In fact, Beuys never boycotted an exhibition – unlike Robert Smithson. Who remembers today that Smithson was among the few who boycotted Documenta 5, precisely to protest against the inherent, yet repressed authoritarian structure within the art world that sought control over the artists. In his view, Szeemann acted like a warden of the prison, putting artists in little white cubes. Smithson’s text “Cultural Confinement” appeared in the catalogue of Documenta 5 and opens with the words: “Cultural confinement takes place when a curator imposes his own limits on an art exhibition, rather than asking an artist to set his limits… Some artists imagine they’ve got a hold on this apparatus, which in fact has got a hold of them.” The inclusion of his statement made clear that the institution of the museum was powerful enough to absorb everything, even explicit critique. Szeemann continued to show the work of Muehl in his exhibitions, yet always framed as an outsider, beyond the artistic mainstream. Documenta 5 is so important because it marks the moment when curators or, more generally speaking, the institution of the museum took over control and the authority to decide about the inclusion, or exclusion, of artists into the canon of contemporary art.

Muehl, I would argue, produced two mirror images, one of the repressive structures of European post-war society, the other of the authoritarian structure of the emerging art world.

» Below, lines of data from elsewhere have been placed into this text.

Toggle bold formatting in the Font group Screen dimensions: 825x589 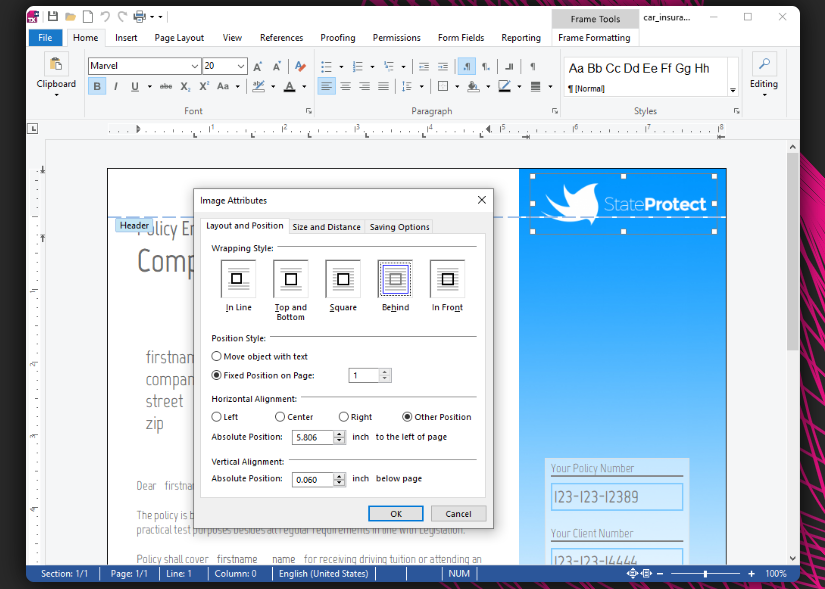[x=96, y=87]
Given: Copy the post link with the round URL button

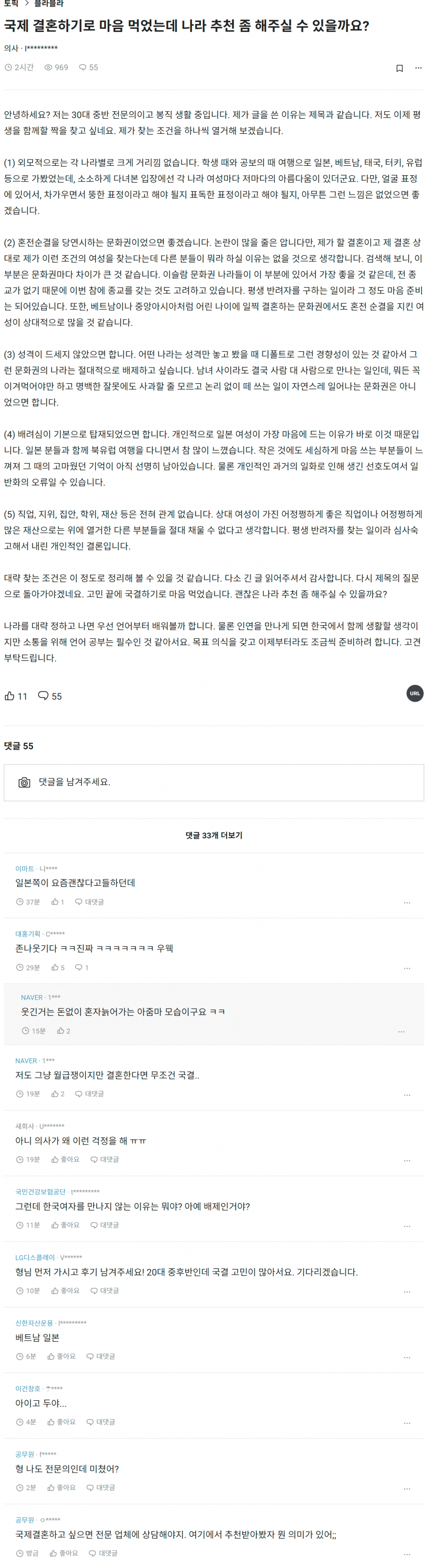Looking at the screenshot, I should (x=415, y=693).
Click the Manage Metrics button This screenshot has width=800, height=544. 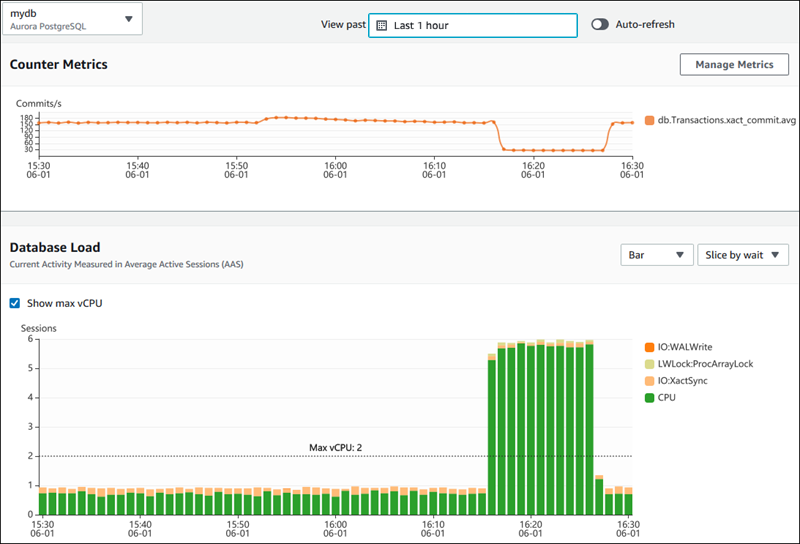tap(733, 64)
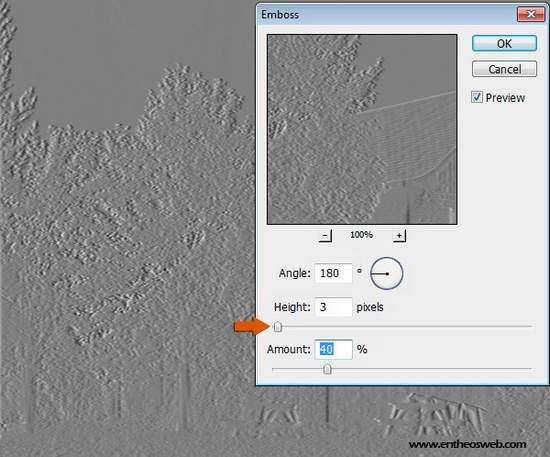Viewport: 550px width, 457px height.
Task: Click the Height pixels field
Action: point(334,307)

Thus, he put the viewers in an ambivalent, confusing situation. Labelling his action a “ballet”, he implicitly stated that the relationship between the artists and their audience was still deeply rooted in the entertainment structure of the nineteenth century. Deconstructing the hidden erotic meaning of the ballet by aping pornographic scenes, he made them into voyeurs. Of course, it belongs to the irony of art history that Muehl’s commune itself also became institutionalised after a while and that he, in the end, reproduced the very authoritarian structures he initially tried to overcome. But the art historical importance of the Manopsychotic Ballet, as I see it, lies in its capacity to make visible the usually hidden boundaries of the cultural realm. It makes clear that the art world had turned into an institution that, even if its protagonists did not intend to do so, developed its own exclusive and authoritarian structures. The State always knew exactly how to react to the actions of Muehl and install its jurisdiction. But unlike the State, the art world could not really cope with his art. The action put the dominant institution of the art world, the museum, embodied at that time by Szeemann, in a position where it had to exclude his work to protect its own authority. In the end, Muehl was simply struggling for the autonomy of his art. Yet this is more than the art world could – and still can – tolerate.